* START Entries provided *

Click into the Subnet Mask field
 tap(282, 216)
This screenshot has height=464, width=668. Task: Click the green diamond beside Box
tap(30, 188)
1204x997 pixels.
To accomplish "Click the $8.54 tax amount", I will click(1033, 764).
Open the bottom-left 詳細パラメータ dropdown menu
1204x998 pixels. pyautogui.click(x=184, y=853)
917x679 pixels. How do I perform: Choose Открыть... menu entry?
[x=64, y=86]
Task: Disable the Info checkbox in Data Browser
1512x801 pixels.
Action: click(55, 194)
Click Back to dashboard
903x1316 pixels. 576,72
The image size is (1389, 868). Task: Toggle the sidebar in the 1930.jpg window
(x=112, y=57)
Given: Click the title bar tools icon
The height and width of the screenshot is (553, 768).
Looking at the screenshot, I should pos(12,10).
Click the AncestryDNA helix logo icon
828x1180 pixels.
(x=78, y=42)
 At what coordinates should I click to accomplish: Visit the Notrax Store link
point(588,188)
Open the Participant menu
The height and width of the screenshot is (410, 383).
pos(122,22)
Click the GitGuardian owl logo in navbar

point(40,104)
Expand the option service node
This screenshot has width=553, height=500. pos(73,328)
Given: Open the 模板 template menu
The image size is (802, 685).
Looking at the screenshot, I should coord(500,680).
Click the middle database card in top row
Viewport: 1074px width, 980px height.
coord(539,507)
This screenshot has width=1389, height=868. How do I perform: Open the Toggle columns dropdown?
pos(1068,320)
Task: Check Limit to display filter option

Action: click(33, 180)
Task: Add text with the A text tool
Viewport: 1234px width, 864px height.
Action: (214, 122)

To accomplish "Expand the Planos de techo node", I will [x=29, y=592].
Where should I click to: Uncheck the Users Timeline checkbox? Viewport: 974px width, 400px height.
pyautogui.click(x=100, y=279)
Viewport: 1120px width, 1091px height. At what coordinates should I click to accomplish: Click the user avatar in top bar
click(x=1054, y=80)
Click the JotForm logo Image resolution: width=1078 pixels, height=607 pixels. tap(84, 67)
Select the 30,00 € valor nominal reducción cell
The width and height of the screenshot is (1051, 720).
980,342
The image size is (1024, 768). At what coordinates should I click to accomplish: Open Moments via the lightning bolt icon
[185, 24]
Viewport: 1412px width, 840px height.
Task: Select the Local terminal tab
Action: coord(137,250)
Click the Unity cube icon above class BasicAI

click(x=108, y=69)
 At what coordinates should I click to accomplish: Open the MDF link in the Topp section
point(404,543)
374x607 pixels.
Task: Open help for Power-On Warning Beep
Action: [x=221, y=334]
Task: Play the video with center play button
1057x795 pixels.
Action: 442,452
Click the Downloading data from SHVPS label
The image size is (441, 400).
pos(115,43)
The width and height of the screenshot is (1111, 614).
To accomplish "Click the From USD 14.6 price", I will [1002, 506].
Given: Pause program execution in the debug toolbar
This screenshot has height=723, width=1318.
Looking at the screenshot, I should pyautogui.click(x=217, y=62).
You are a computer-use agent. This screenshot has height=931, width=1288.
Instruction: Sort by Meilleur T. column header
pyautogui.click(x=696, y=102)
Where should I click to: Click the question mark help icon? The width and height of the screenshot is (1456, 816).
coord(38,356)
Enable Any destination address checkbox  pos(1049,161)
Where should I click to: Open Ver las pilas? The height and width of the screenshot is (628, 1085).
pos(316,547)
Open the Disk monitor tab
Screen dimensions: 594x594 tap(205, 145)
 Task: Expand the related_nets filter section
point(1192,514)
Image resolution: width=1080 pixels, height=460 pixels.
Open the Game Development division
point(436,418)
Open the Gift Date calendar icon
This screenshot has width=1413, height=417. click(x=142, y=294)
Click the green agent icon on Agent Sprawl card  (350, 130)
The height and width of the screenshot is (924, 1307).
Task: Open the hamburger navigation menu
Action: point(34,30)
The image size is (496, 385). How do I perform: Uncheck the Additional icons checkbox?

* END Entries provided *

▶ Problem details
Copy the part of the entries above that opens with the line containing "Task: Expand the related_nets filter section" and runs to the end of the entries, keeping every line the same.

▶ Output for this exercise
 Task: Expand the related_nets filter section
point(1192,514)
Image resolution: width=1080 pixels, height=460 pixels.
Open the Game Development division
point(436,418)
Open the Gift Date calendar icon
This screenshot has width=1413, height=417. click(x=142, y=294)
Click the green agent icon on Agent Sprawl card  (350, 130)
The height and width of the screenshot is (924, 1307).
Task: Open the hamburger navigation menu
Action: point(34,30)
The image size is (496, 385). How do I perform: Uncheck the Additional icons checkbox?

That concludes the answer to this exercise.